Direta ou indiretamente, o fato é que a gentalha reage desproporcionalmente ao ser desafiada na manutenção da fome, miséria e escravidão de milhões de seres humanos, das quais depende. Sem hesitar, recorre ao golpe de estado, possibilidade evidenciada em 1964, em 2016 e sempre que os ricos forem derrotados nas urnas. Contudo, algo piorou bastante nos últimos oito anos.
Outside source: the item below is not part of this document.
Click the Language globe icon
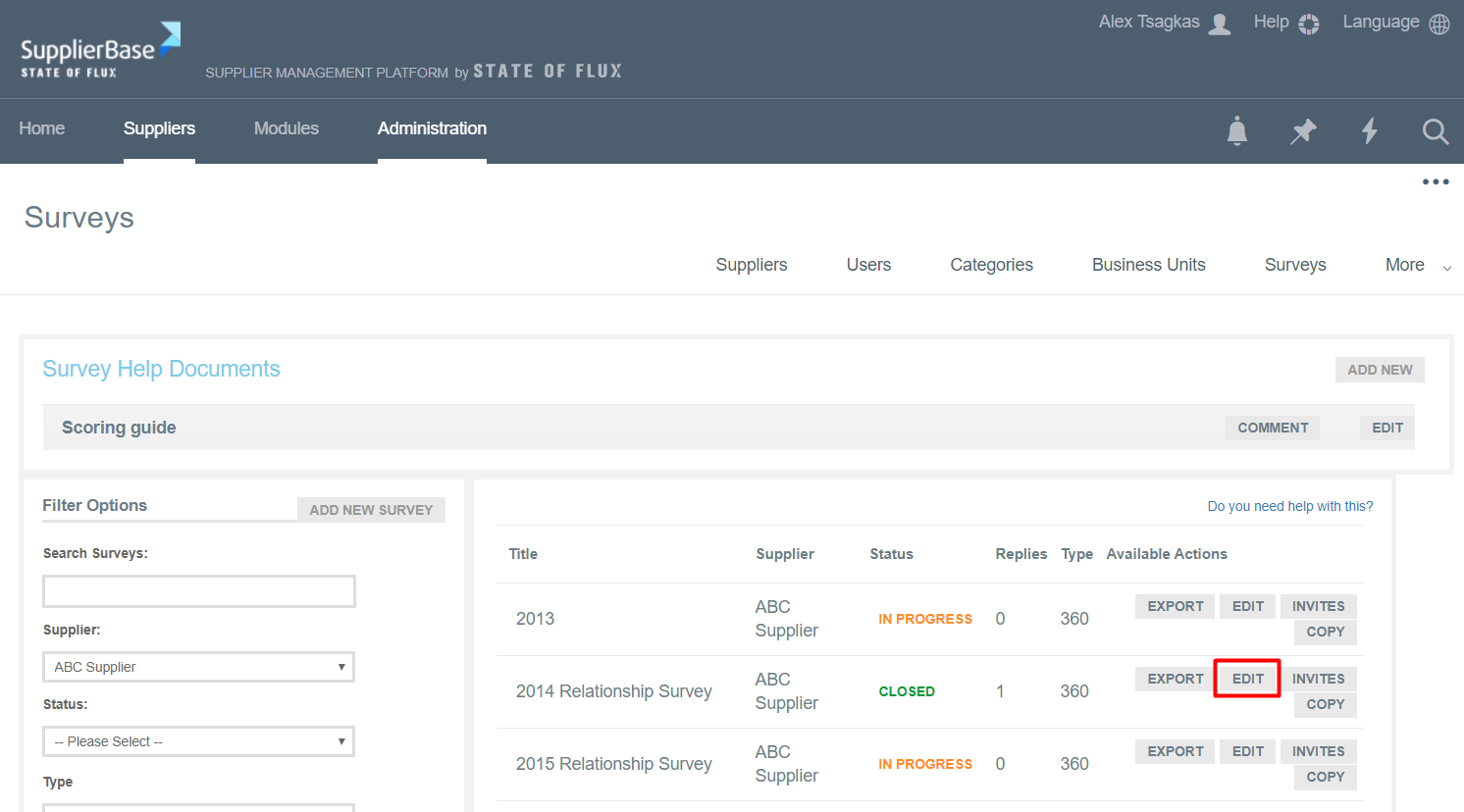This screenshot has width=1464, height=812. tap(1439, 24)
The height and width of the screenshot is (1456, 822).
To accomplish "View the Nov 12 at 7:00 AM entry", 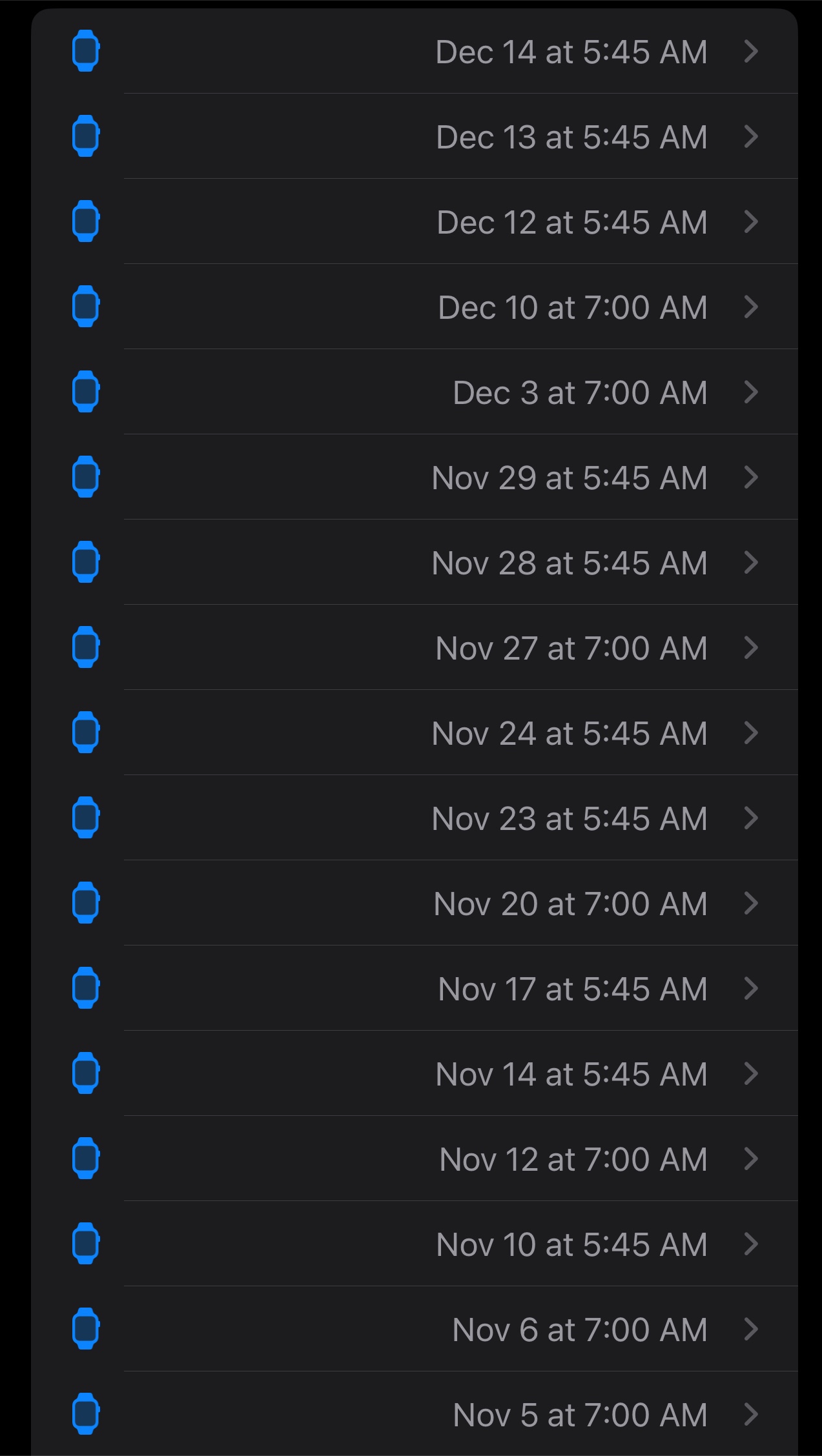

Em rápida rememoração, a torpe Ditadura Militar de 1964-1985 nasceu da cumplicidade dos três principais governadores do país: Adhemar rouba-mas-faz de Barros em São Paulo; Carlos Lacerda, o Corvo, na Guanabara; Magalhães Banco-Nacional Pinto, em MG. Três políticos antidemocráticos, fiéis servidores dos investidores internacionais. Agora, comparemos.
Hoje, respectivamente, temos à frente de SP o bolsonarista pró-matança Tarcísio de Freitas; no RJ, o mochileiro-de-grana-provisoriamente-solto Cláudio Castro; e em MG o atentado ambulante à sociedade chamado Romeu Zema.
Ao contrário da trinca de 64, a atual não tem nada a oferecer à gentalha dos 20 mil ricos, senão o próprio modo autoritário, desumano e violento de ver o mundo. E o fazem com a soberba típica dos incultos.
No último 8 de janeiro, os três governadores marcaram posição contra a democracia. Não se tratava de tomar o partido da corrente “A” ou “B” e sim de afirmar um rasteiro acordo civilizatório: devem haver eleições, o mais limpas e justas o possível, e quem ganhar, leva!
Incapazes de comungar desse mínimo denominador democrático, Tarcísio, Castro e Zema, junto a outros 11 governadores e mais 30 senadores, deixaram claro que esperam, torcem e trabalham por um novo golpe de estado.
E boa parte da esperança dessa gentalha está depositada na possível eleição de Trump, em novembro.